[Given text start]
This. 1000 times this. How is it possible these patents ever got approved?

We were writing recipe and nutrition programs back in the late 70s (maybe earlier). This patent wasn’t even filed until 2001. If it wasn’t filed in the 30 years in between perhaps that’s because all the smart people already knew this was totally obvious?

Anonymous Coward says:

Obvious to a patent examiner in a hurry?

What I meant to say was that while we all know that this would have been obvious to any moron in a hurry, it is obviously not obvious to a patent examiner in a hurry…

Now I’m not trying to state that a patent examiner in a hurry is somehow less spectacular than a moron in a hurry, but that does seem to be the case given the evidence provided…

Anonymous Coward says:

The patent examiner is in the unusual position (for a petty bureaucrat) that saying “yes” is the safe-and-convenient answer. Saying “no” on a patent embroils him in defensive banter with a lawyer: and while the lawyer is remunerated handsomely for just such banter, the patent examiner gains nothing but a downcheck for “inefficiency” on his next performance review.
[Given text end]
[Given data start]
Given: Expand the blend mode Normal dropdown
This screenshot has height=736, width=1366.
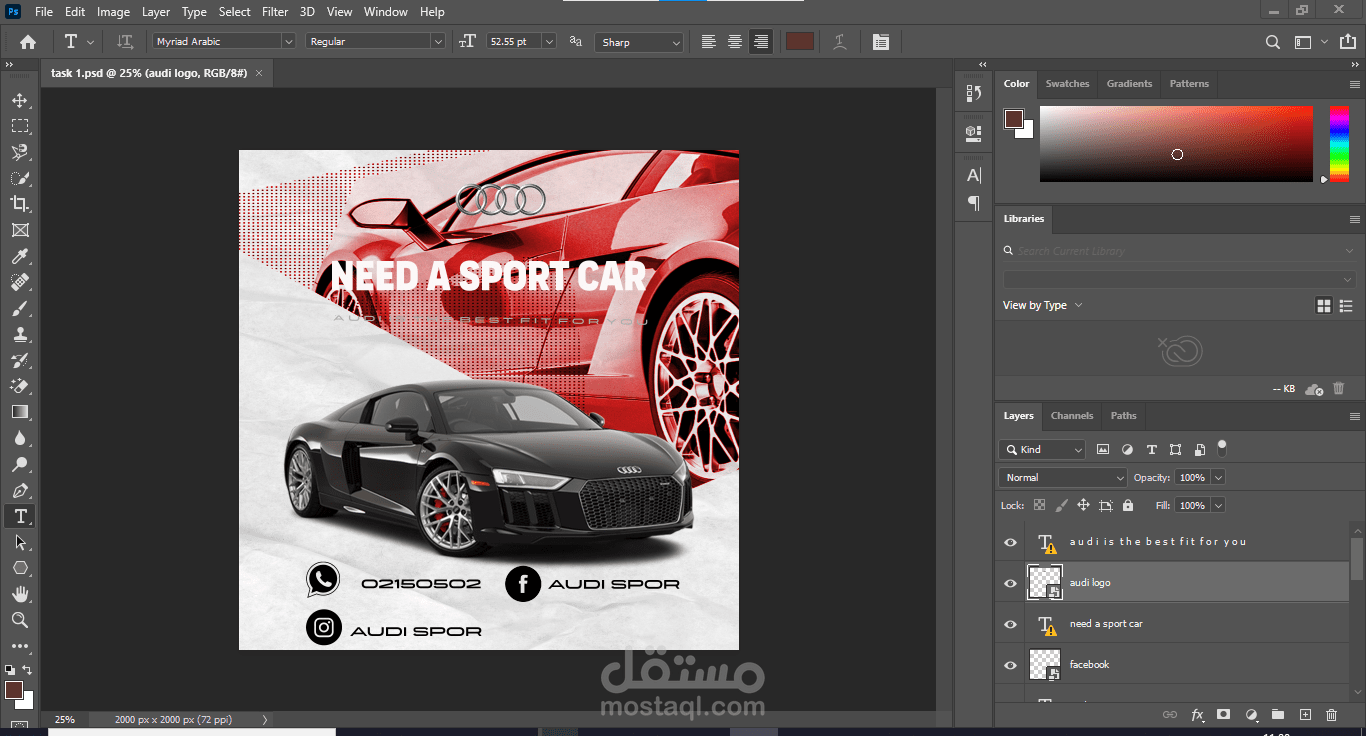Looking at the screenshot, I should click(1062, 478).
[Given data end]
__Your goal__
Reproduce the entire comment thread about patent examiners, shown above, word for word.

__Exercise response__
This. 1000 times this. How is it possible these patents ever got approved?

We were writing recipe and nutrition programs back in the late 70s (maybe earlier). This patent wasn’t even filed until 2001. If it wasn’t filed in the 30 years in between perhaps that’s because all the smart people already knew this was totally obvious?

Anonymous Coward says:

Obvious to a patent examiner in a hurry?

What I meant to say was that while we all know that this would have been obvious to any moron in a hurry, it is obviously not obvious to a patent examiner in a hurry…

Now I’m not trying to state that a patent examiner in a hurry is somehow less spectacular than a moron in a hurry, but that does seem to be the case given the evidence provided…

Anonymous Coward says:

The patent examiner is in the unusual position (for a petty bureaucrat) that saying “yes” is the safe-and-convenient answer. Saying “no” on a patent embroils him in defensive banter with a lawyer: and while the lawyer is remunerated handsomely for just such banter, the patent examiner gains nothing but a downcheck for “inefficiency” on his next performance review.